[DATA FOR ANALYSIS — start]

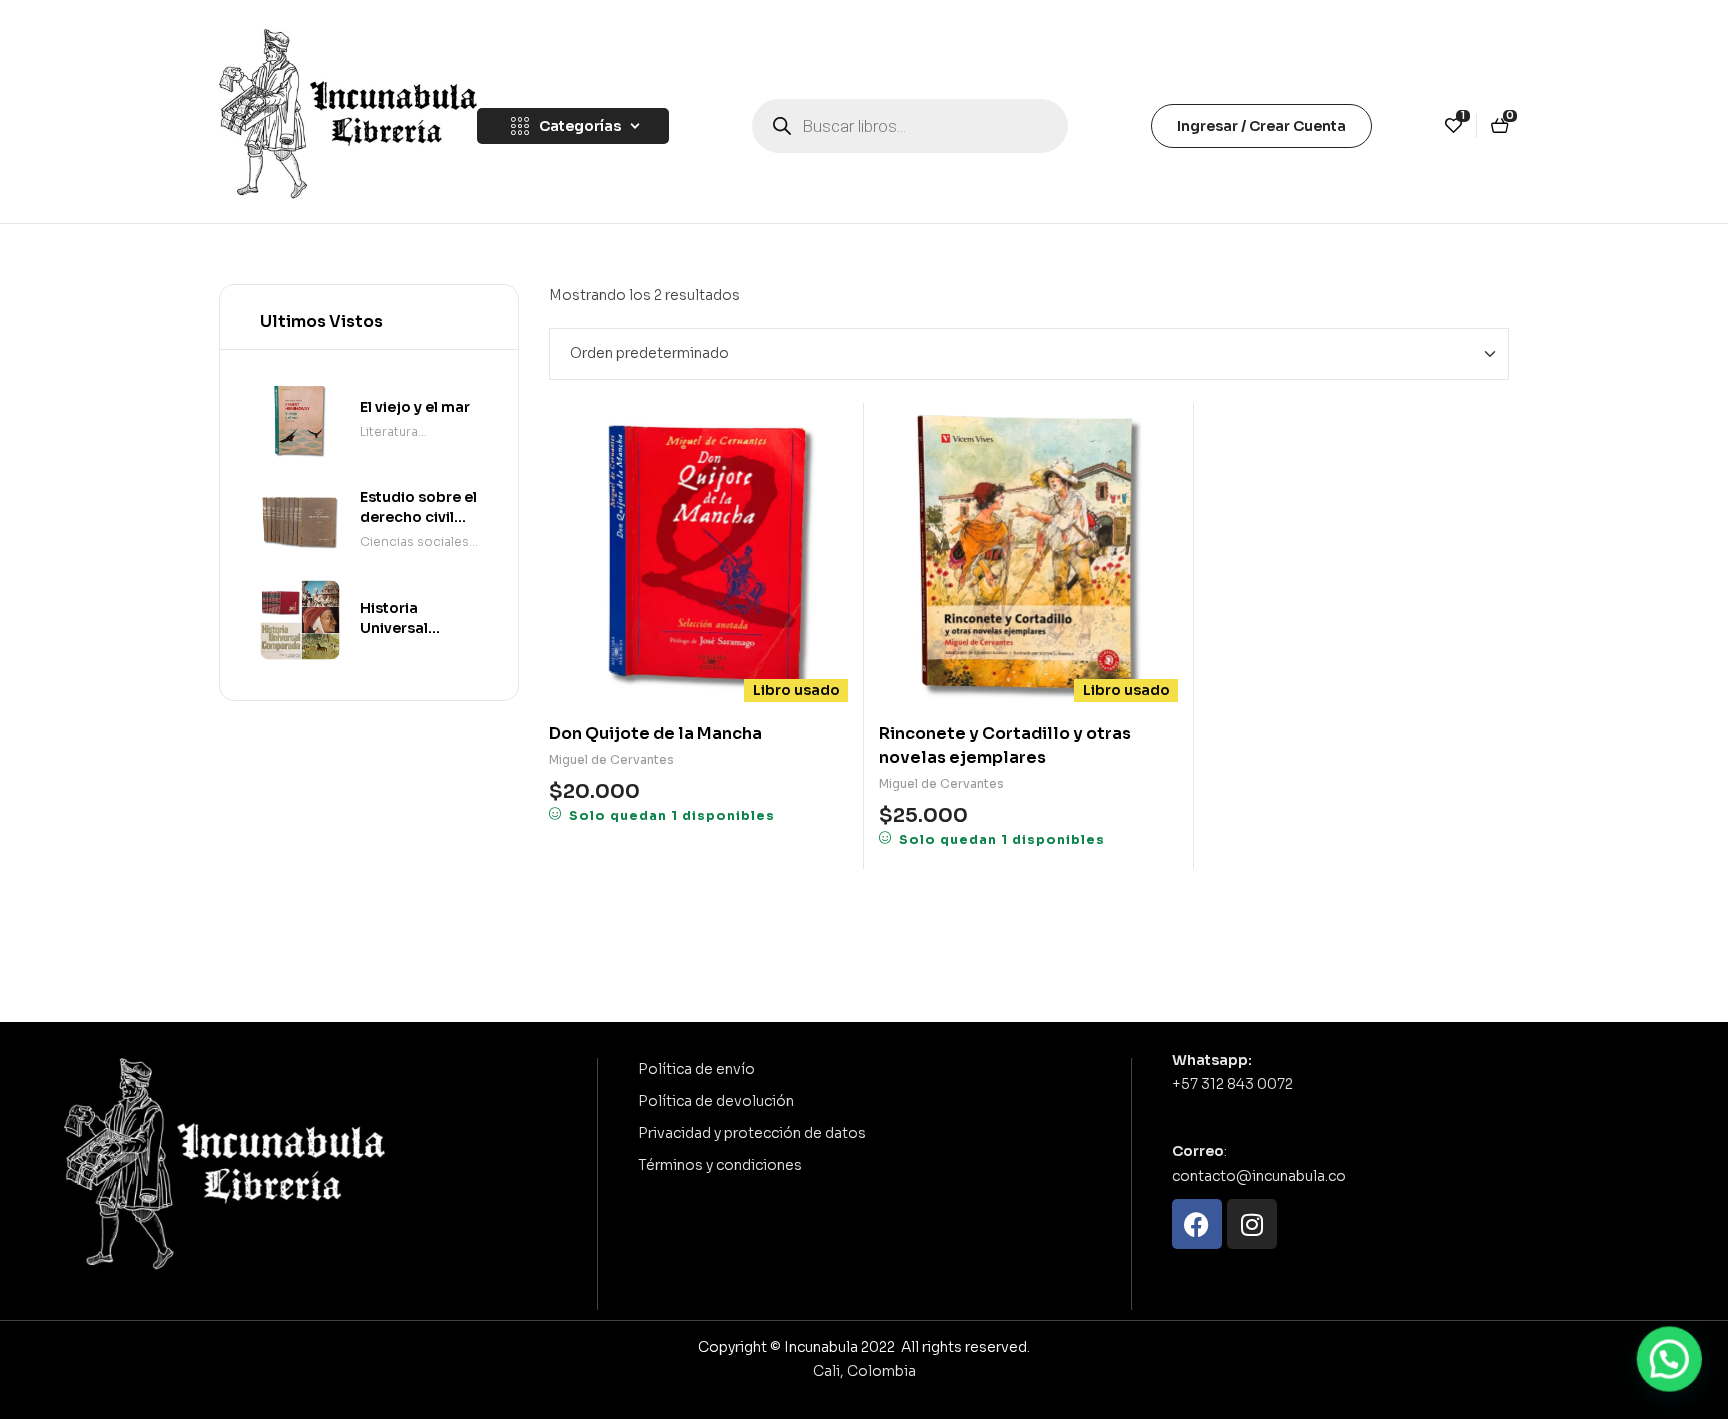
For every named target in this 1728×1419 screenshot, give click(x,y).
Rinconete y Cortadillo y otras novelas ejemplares (1005, 745)
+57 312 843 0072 (1232, 1084)
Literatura (389, 431)
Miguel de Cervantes (611, 759)
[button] (1670, 1361)
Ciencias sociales (414, 541)
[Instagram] (1252, 1224)
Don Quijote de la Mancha (655, 733)
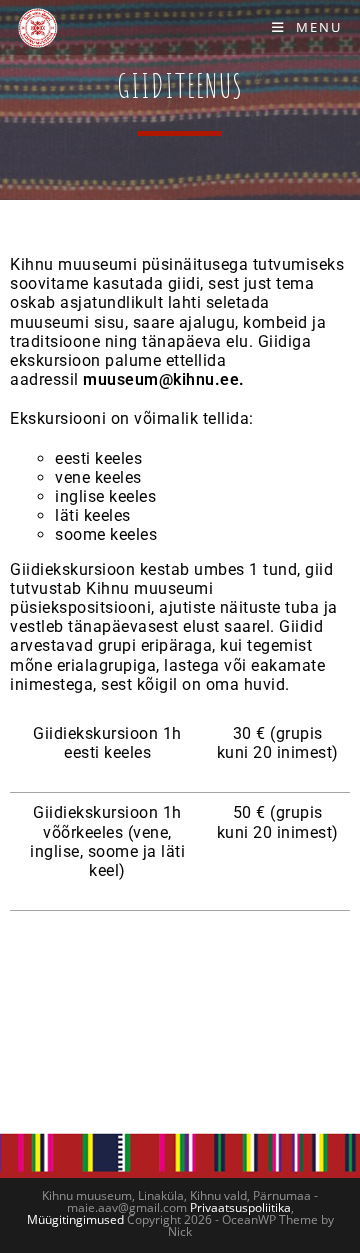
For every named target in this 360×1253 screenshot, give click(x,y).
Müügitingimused (75, 1219)
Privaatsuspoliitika (240, 1207)
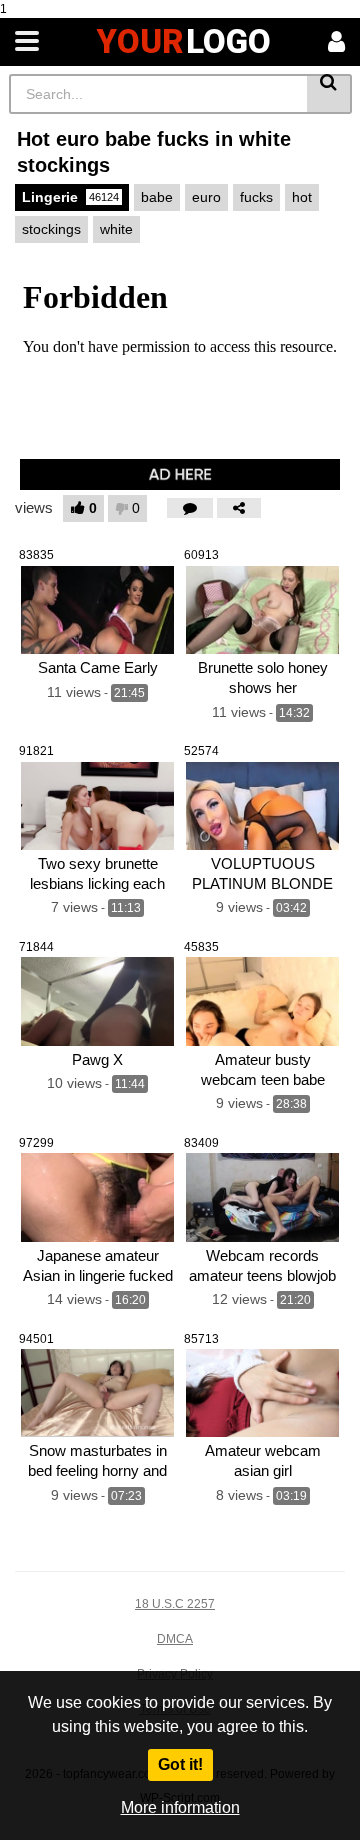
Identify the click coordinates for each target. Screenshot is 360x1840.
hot (302, 197)
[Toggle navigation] (27, 42)
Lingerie (70, 197)
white (116, 229)
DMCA (175, 1639)
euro (206, 197)
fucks (256, 197)
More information (180, 1807)
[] (329, 94)
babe (157, 197)
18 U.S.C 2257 (175, 1604)
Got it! (180, 1764)
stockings (51, 229)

[DATA FOR ANALYSIS — finish]

## DESCRIPTION OF THE TASK
Within the records above, work out on how many lines the string "target" appears, and give only that number.

## OUTPUT OF THE TASK
3